This is the proportion of consumers who say they are ready to turn away from a brand if it is unable to respond to ecological and sustainable issues, according to the Citeo Shopper Luxe study. Knowing whether to combine luxury, aesthetics and ecology is therefore not a question in itself, it is an obligation. And to achieve this, solutions exist.
Working with environmentally responsible and aesthetic materials
To be sustainable and eco-responsible, packaging must be created with materials that can be recycled, recyclable or biodegradable, and that do not alter the premium aspect sought, in a world specific to luxury. The aim is to limit the impact of packaging on the product’s life cycle. This approach involves a drastic reduction in over-packaging and the replacement of traditional materials with eco-responsible options, notably using vegetable-based inks, such as:
- Biodegradable cardboard.
- Cornstarch-based packaging.
- Bagasse, which is the residue of sugar cane crushed once the juice has been extracted. It is used, among other things, to make disposable insulating containers to replace polystyrene foam.

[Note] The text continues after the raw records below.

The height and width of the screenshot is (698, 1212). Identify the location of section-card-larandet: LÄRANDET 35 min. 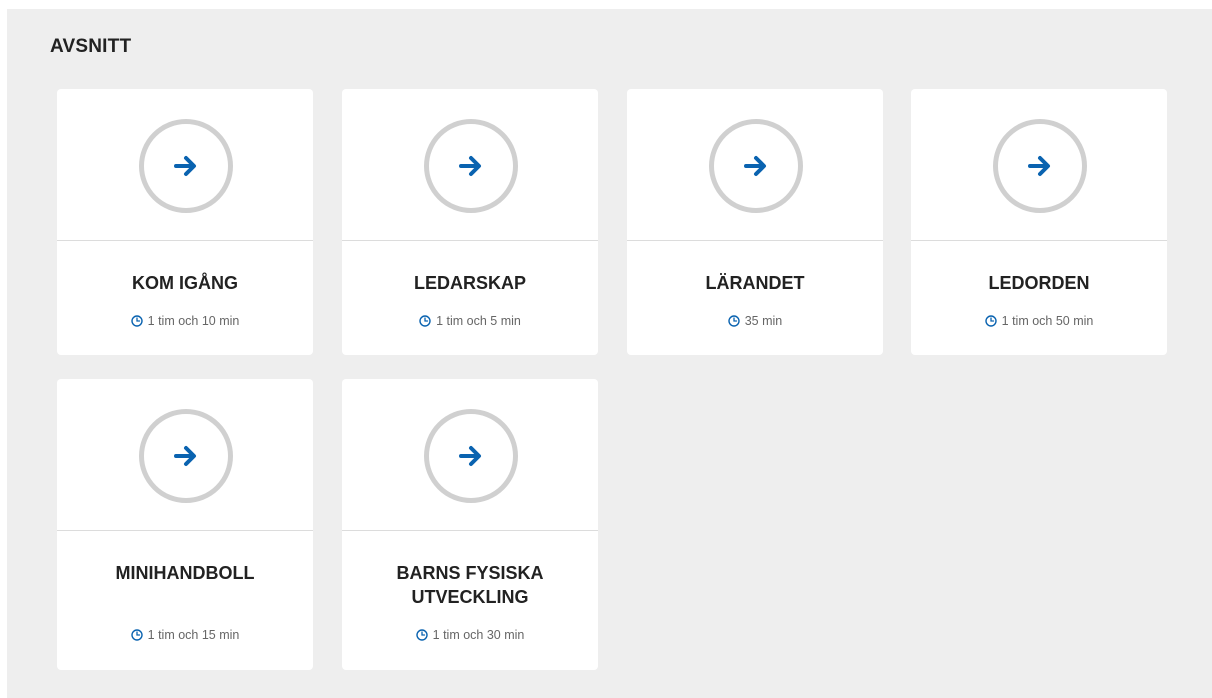
(755, 222).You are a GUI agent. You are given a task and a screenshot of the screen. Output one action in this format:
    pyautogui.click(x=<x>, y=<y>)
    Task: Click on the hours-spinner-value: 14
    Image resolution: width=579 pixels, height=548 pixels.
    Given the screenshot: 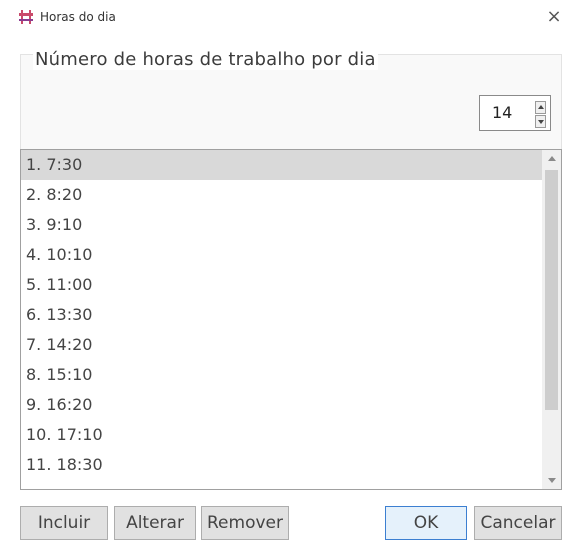 What is the action you would take?
    pyautogui.click(x=502, y=112)
    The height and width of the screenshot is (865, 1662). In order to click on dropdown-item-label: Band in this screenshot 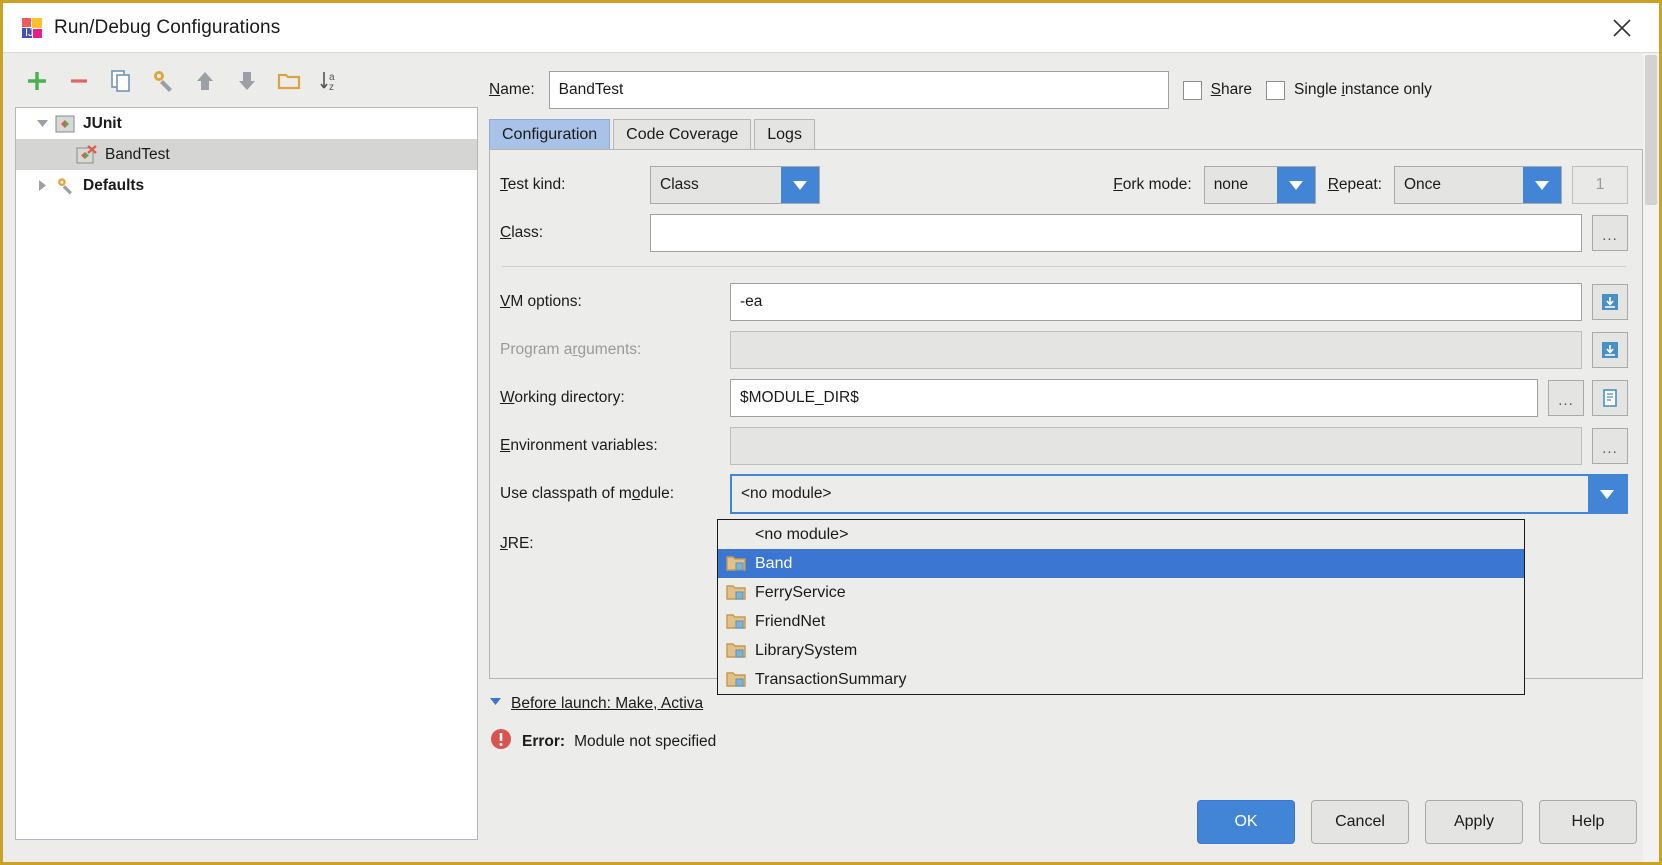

- Reed fiber, which comes from a plant that grows quickly and does not compete with food crops
In the world of cosmetics, the French giant L’Oréal turned a corner in the mid-2000s. At that time, plastic accounted for 60% of the materials used to produce the group’s packaging. L’Oréal increased the number of renewable materials used in the design of containers, such as bio-based plastics made from wheat, corn, beet, sugar cane or potatoes. At the same time, the brand has also changed some of its packaging, as shown by the development of the first cardboard-based packaging.
Investing in research and development
While materials are important, so are manufacturing techniques. R&D, innovation, luxury and aesthetics are intrinsically linked. Luxury brands should not only follow the trend, but act as a forerunner in terms of innovation, because the ecological issue concerns all organisations. All brands are changing their practices and luxury brands must take the lead on these issues.
Ruinart Champagne has transformed its packaging with the creation of a moulded shell that required two years of research and development. This innovation, which aims to replace existing boxes, will profoundly transform the premium packaging market. It is eco-designed, contains no plastic, is 100% recyclable and is nine times lighter than its predecessor. It’s an innovation that has generated a lot of media and social attention. A perfect example where the evolution of packaging serves the reputation of the product, which has not changed.
The issue of eco-responsibility is crucial in the luxury sector. At a time when the issue has never been more important, luxury brands have a role to play in leading the change and reassuring the market. It is both a question of ethics and CSR, but also a way of affirming a differentiating positioning for a strong and sustainable brand image.